Studios Face Tough Battle Protecting Hi-Def DVDs
May 5, 2007Hollywood studios may find it impossible to squash a Web-based movement to facilitate the illegal copying of high-definition DVDs, even though the law is on their side, because the information has already been distributed so widely.
In February, a hacker obtained a decryption key that enables copying of protected HD-DVD and Blu Ray movies and posted it on the Internet. Since then, a consortium of movie studios, known as the Advanced Access Content System Licensing Authority, have been waging a quiet war, mostly by sending cease-and-desist letters to various Web sites.

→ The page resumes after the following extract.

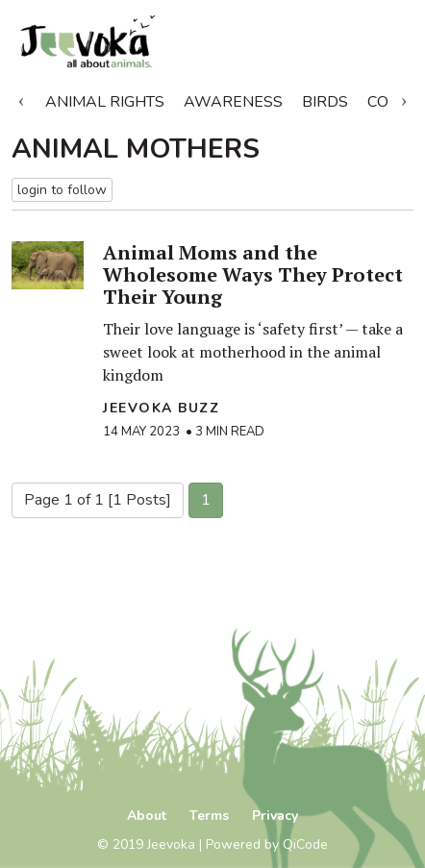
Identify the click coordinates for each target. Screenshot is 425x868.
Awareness (233, 102)
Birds (325, 102)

But although the law backs the movie studios, legal experts said the consortium will have little success trying to stop the dissemination of the critical code, which is already being both set to music and printed on T-shirts.

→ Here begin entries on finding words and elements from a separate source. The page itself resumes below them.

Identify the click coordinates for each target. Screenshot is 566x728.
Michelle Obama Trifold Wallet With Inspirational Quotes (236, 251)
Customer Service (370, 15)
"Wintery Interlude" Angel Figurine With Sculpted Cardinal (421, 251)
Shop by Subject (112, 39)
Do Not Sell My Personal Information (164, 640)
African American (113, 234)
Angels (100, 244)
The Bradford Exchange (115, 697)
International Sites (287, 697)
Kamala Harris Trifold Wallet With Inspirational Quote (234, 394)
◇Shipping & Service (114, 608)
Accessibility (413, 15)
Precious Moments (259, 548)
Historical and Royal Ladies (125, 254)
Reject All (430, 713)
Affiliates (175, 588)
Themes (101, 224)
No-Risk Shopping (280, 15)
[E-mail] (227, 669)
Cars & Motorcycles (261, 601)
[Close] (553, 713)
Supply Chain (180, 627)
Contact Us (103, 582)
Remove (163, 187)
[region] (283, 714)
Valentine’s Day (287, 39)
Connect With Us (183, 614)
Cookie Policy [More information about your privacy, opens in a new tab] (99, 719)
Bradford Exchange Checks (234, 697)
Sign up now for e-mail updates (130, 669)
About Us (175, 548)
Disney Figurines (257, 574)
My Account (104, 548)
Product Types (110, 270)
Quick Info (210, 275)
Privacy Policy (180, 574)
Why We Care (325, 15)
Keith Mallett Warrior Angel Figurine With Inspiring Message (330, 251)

"It's sort of a violation without a satisfying remedy from the standpoint of the companies and the consortium ... because how are they going to sue every blogger and everyone who has access to the code?" said Richard Neff, an intellectual property attorney at Greenberg Glusker in Los Angeles.
One Web site, Digg.com, began pulling down the files after receiving a letter from AACS, but reversed itself after users inundated it with criticism and files containing the offending string of 32 digits and letters.
Michael Ayers, chairman of the AACS business group, said the consortium has "received some encouraging cooperation from a number of the parties we have dealt with." He said the AACS's enforcement efforts are aimed only at copyright circumvention tools and not at "valuable public discourse" on whether digital files should be protected at all.
Studios have already begun shipping high-definition discs that cannot be copied using the posted key, he said.
The Electronic Frontier Foundation, a group that advocates for free speech on the Web, notes the AACS's claims that hosting the key on a Web site violates the Digital Millennium Copyright Act were upheld by federal courts in 2000. The case involved an online magazine that published a computer program that unlocked DVD encryption codes.
This week's rebellion of Internet users poses a different set of facts that may not fall under the 2000 legal precedent, EFF senior attorney Fred von Lohmann said in a blog posting this week.
"It is difficult to say how a court would rule on this question, but it does create a specter of monetary liability for hosting providers, even if they otherwise comply with the 'notice-and-takedown' procedures required by the DMCA safe harbors," von Lohmann said.
The consortium's best bet, according to Neff, is to come up with a new code rather than "filing 250,000 lawsuits against lots of little happy hackers with nothing in their bank accounts."
Users at Digg.com and other sites do not have much of a free speech claim either, but the AACS could put itself in a worse position by pursuing defendants who are not damaging them, said constitutional law professor David Kairys of Temple University School of Law.
"The big companies are really utilizing legal tactics that I think are questionable," he said. "The whole intent might be to shut people up rather than to assert a viable legal claim.
"The industry might have more to lose than to gain. Maybe they'll take a lesson from that (and) seek solutions rather than bullying people who are kind of having fun with a number."